Your instructions:
Print only the lines below, from the very first to the one containing "This screenshot has height=443, width=873.", exactly as they stand. Do not print pictures.

(Collection entries)
○ ○ ○

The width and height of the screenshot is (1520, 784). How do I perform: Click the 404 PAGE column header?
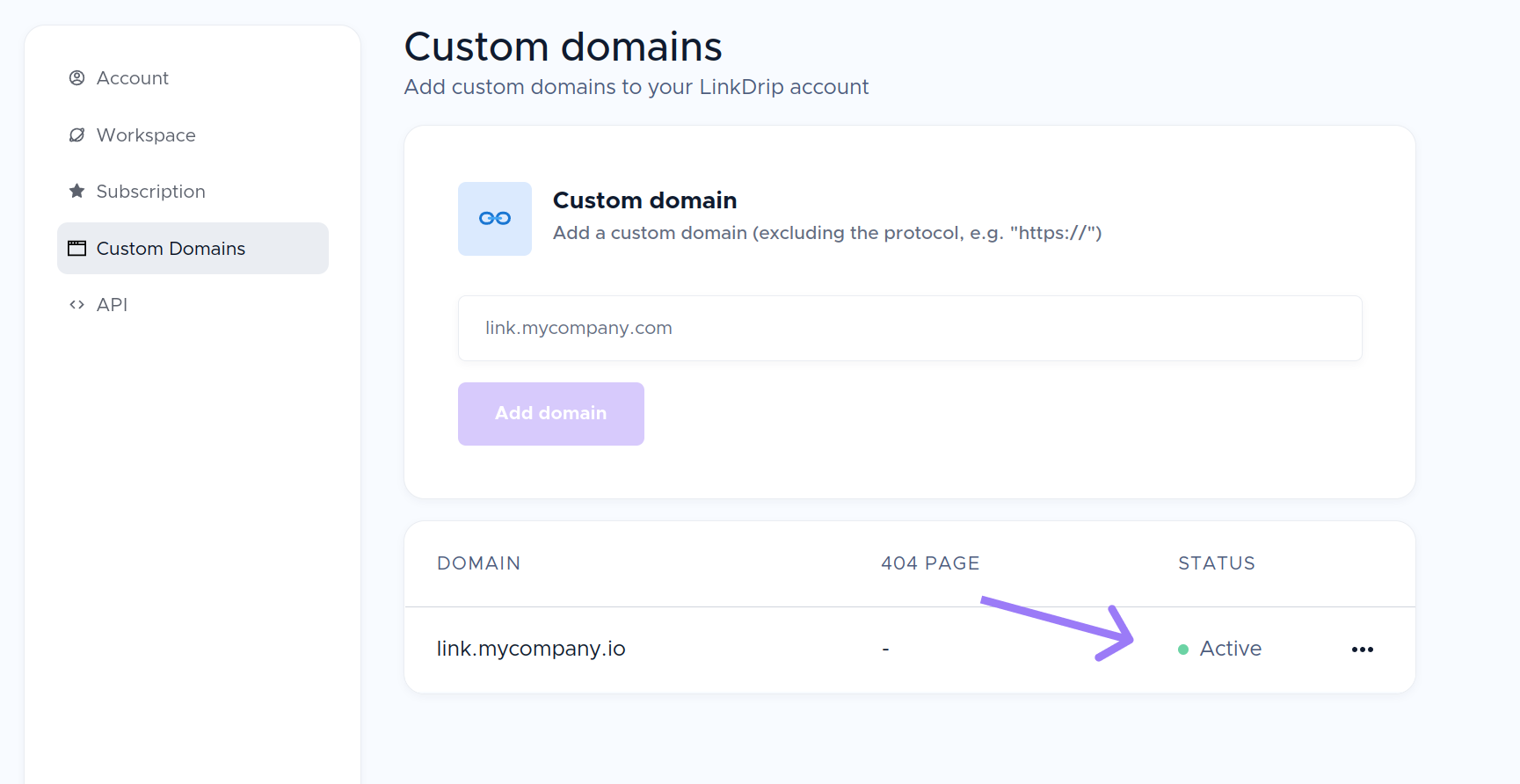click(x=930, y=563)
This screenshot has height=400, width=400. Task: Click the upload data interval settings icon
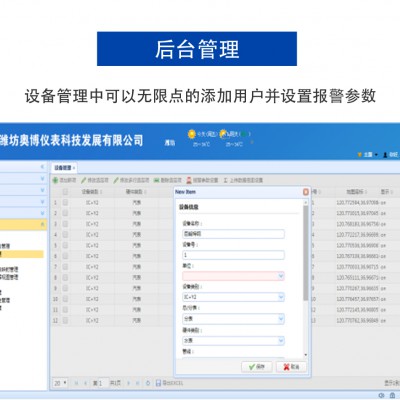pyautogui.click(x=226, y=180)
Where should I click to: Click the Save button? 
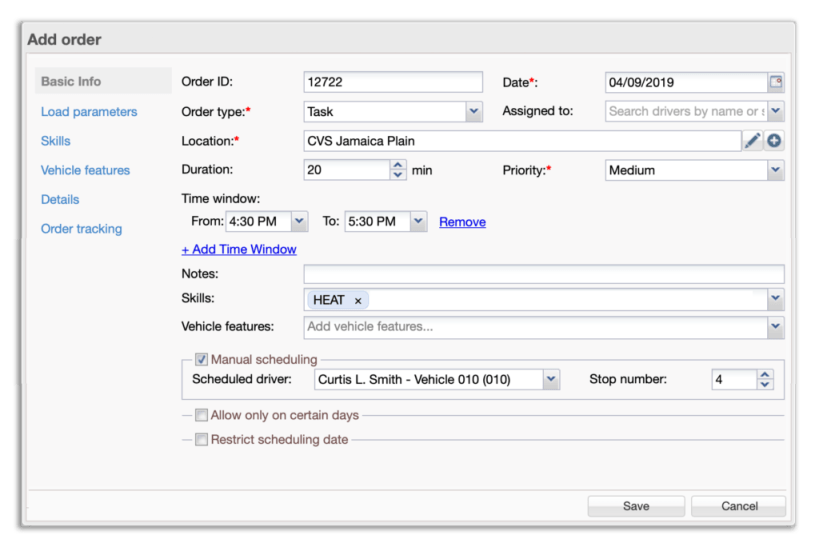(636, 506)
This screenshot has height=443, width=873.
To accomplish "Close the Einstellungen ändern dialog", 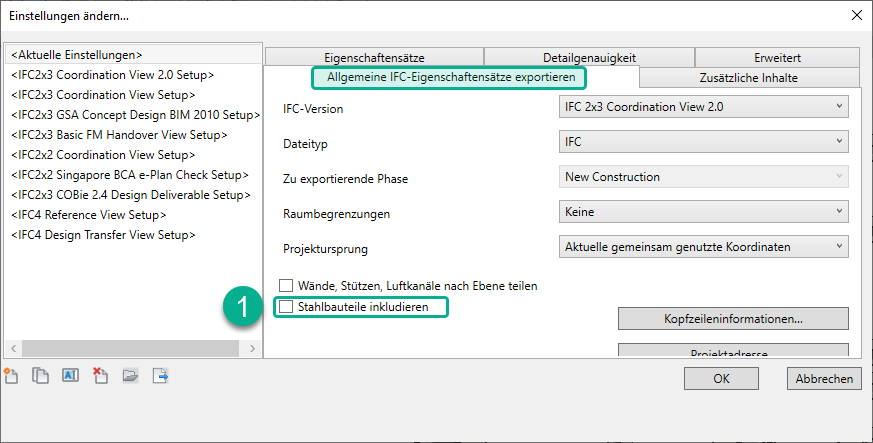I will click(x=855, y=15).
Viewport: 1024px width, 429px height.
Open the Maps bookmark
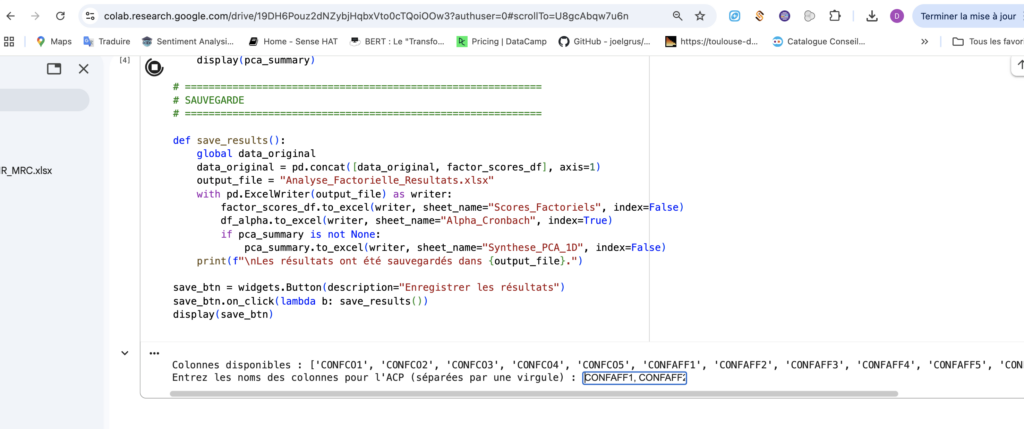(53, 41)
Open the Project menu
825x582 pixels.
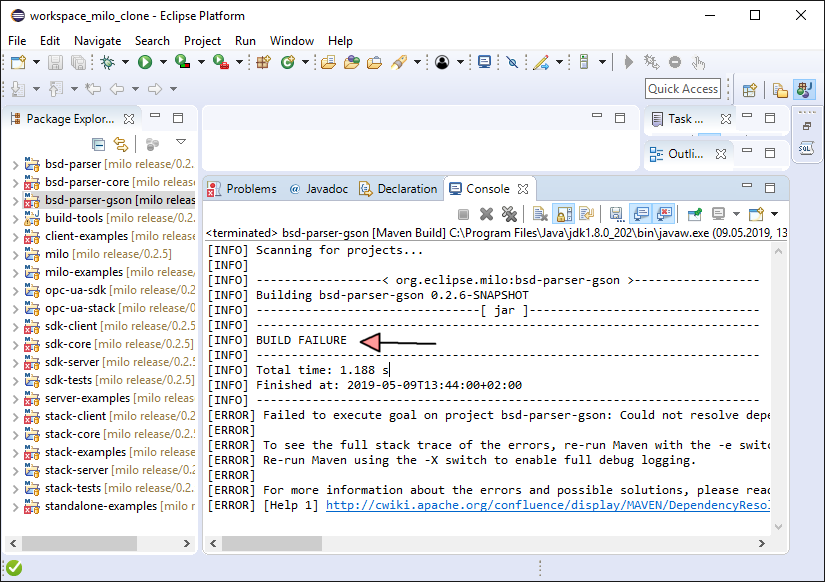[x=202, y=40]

○ ○ ○

Task result:
The width and height of the screenshot is (1520, 784). How do I perform: Click the 404 PAGE column header?
click(x=930, y=563)
This screenshot has height=400, width=400. Task: Click the upload data interval settings icon
pyautogui.click(x=226, y=180)
Where should I click to: Click the Save button? 
(636, 506)
This screenshot has height=443, width=873.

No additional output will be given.